Option 3 — MERGE: Not applicable—you have only one file. MERGE is for combining two or more pre-sorted files.

So for this requirement, OPTION COPY is the right choice. If you had two files already sorted by customer ID and wanted one combined file in customer ID order, you would use MERGE with two input DDs and MERGE FIELDS=(1,10,CH,A).

Explain It Like I'm Five

Imagine you have cards with names and numbers. Sorting is like shuffling the whole pile and then putting the cards in order by name (or number)—you look at every card and rearrange them. Copying is like taking the pile as it is and just moving it to another table, maybe throwing away some cards or copying only part of each card—but you don't change the order they're in. Merging is when you have two piles that are already in order (e.g. both by name), and you combine them into one pile that's still in order by taking the "next" card from either pile so the combined pile stays sorted. So: sort = put in order; copy = keep the order you have; merge = mix two already-ordered piles into one ordered pile.

Exercises

  1. You have one unsorted file and need output in ascending order by bytes 20–25. Do you use SORT, COPY, or MERGE? What control statement do you code?
  2. You have two files, both already sorted by employee ID. You want one file with all records in employee ID order. Which operation do you use? What must be true about the two inputs?
  3. You need to drop all records where byte 1 is 'Z' and write the rest in the same order. Do you need SORT FIELDS? What option do you use?
  4. Why is MERGE usually faster than SORT when combining two sorted files?

Quiz

Test Your Knowledge

1. When should you use MERGE instead of SORT?

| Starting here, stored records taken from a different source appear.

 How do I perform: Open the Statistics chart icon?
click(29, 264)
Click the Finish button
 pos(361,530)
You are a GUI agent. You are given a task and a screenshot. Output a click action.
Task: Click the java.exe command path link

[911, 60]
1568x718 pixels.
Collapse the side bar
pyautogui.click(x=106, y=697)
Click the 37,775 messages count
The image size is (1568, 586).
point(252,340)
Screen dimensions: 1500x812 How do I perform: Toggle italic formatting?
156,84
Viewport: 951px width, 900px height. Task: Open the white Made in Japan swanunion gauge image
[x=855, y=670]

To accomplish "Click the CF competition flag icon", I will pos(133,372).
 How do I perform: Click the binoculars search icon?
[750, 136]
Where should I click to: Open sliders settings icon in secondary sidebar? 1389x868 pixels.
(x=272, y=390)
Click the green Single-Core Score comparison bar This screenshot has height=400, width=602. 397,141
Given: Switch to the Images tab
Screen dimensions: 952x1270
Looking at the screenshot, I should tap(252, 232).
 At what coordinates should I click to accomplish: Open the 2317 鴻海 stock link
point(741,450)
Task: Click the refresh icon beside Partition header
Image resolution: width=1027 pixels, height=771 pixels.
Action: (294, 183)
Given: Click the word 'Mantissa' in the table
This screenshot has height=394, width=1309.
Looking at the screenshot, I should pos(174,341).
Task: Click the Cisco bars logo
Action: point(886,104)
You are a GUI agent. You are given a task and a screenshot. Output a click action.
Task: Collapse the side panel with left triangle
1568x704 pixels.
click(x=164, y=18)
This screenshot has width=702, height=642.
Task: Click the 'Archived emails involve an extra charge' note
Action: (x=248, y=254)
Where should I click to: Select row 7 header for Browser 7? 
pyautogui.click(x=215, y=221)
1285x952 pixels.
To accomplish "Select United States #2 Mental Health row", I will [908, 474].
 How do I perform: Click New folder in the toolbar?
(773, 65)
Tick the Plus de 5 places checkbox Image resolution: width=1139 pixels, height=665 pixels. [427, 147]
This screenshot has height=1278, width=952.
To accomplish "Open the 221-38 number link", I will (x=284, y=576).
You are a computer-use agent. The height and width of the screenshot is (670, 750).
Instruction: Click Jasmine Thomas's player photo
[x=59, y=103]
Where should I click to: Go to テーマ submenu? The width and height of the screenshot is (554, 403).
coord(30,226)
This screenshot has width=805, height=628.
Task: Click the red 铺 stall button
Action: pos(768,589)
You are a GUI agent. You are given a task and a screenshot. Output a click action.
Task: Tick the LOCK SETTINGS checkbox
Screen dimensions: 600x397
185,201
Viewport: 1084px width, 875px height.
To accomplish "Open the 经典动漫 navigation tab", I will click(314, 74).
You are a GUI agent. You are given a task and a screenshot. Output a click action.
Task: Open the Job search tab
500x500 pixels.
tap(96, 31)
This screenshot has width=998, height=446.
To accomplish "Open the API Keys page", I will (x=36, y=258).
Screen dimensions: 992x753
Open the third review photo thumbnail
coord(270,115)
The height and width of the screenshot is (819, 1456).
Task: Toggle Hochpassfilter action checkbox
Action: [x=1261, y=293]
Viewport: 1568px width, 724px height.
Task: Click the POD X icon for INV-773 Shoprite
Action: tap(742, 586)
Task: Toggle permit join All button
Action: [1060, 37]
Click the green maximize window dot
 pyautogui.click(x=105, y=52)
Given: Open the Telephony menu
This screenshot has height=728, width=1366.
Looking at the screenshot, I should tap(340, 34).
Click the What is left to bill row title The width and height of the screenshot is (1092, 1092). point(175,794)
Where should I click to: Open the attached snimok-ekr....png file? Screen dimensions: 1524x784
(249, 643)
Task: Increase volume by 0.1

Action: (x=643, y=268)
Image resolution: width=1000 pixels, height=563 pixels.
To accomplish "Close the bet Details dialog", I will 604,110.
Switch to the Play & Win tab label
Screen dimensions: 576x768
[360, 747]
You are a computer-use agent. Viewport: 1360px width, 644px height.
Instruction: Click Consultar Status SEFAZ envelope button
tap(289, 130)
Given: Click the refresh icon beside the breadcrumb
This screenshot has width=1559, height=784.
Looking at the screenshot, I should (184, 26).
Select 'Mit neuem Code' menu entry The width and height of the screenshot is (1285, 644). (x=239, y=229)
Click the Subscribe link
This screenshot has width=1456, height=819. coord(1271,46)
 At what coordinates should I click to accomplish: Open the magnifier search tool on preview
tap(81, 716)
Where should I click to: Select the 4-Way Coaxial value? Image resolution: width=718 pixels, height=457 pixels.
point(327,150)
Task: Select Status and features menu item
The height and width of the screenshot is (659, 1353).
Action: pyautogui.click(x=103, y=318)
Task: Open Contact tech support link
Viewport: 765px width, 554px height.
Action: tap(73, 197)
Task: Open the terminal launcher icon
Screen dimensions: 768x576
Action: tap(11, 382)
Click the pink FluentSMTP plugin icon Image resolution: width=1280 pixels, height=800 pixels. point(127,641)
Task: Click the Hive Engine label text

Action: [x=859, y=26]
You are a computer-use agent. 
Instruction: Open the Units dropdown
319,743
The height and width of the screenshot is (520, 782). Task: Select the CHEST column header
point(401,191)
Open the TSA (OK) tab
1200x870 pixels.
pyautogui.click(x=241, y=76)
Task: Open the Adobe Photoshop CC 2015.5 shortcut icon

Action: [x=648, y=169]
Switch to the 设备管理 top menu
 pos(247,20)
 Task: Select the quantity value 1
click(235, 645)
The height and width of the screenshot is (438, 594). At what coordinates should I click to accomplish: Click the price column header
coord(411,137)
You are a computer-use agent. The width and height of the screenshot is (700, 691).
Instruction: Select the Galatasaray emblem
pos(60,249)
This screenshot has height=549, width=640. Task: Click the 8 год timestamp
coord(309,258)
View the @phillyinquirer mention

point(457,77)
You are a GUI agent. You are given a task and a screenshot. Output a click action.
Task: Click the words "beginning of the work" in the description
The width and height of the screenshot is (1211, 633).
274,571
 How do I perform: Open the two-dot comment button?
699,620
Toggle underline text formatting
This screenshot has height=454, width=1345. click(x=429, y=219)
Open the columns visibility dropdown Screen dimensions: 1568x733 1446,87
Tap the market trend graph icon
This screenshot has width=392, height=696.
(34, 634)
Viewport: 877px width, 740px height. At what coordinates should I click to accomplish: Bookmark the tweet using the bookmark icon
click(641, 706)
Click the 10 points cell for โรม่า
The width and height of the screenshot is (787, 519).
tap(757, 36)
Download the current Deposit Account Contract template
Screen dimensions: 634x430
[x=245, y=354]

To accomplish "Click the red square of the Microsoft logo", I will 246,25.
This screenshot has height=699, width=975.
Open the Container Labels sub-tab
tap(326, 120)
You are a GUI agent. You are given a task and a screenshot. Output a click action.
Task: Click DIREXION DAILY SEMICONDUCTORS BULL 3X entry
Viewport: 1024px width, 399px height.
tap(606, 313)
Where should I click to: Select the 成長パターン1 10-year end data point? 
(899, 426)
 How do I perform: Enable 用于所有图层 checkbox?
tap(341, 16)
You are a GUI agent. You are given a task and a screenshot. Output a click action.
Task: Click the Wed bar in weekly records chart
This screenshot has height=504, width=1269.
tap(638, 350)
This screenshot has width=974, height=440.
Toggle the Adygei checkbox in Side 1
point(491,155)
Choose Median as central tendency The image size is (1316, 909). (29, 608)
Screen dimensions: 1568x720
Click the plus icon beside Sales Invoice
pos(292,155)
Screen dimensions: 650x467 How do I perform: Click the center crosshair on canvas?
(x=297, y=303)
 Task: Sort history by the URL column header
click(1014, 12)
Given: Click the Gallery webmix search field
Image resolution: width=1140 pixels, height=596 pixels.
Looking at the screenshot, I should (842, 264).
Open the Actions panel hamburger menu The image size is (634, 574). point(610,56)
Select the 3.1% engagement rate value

  • When you have one unsorted file
  • When you have two or more files already sorted by the same key
  • When you want to filter records only
  • When output must be variable length

2. What does OPTION COPY do?

  • Copies the SYSIN dataset
  • Passes records through without reordering
  • Merges two files
  • Sorts by the first column

3. Can you use INCLUDE and OUTREC with OPTION COPY?

  • No, COPY only copies as-is
  • Yes, filtering and reformatting still apply
  • Only INCLUDE
  • Only OUTREC

4. What is the main difference between SORT and MERGE in terms of input?

  • SORT has one input, MERGE has two
  • SORT expects unsorted input; MERGE expects pre-sorted input
  • MERGE requires SORTIN01 only
  • There is no difference

5. Which operation is usually fastest for combining two already-sorted files?

  • SORT with two SORTIN DD names
  • MERGE
  • OPTION COPY
  • Copy is always slowest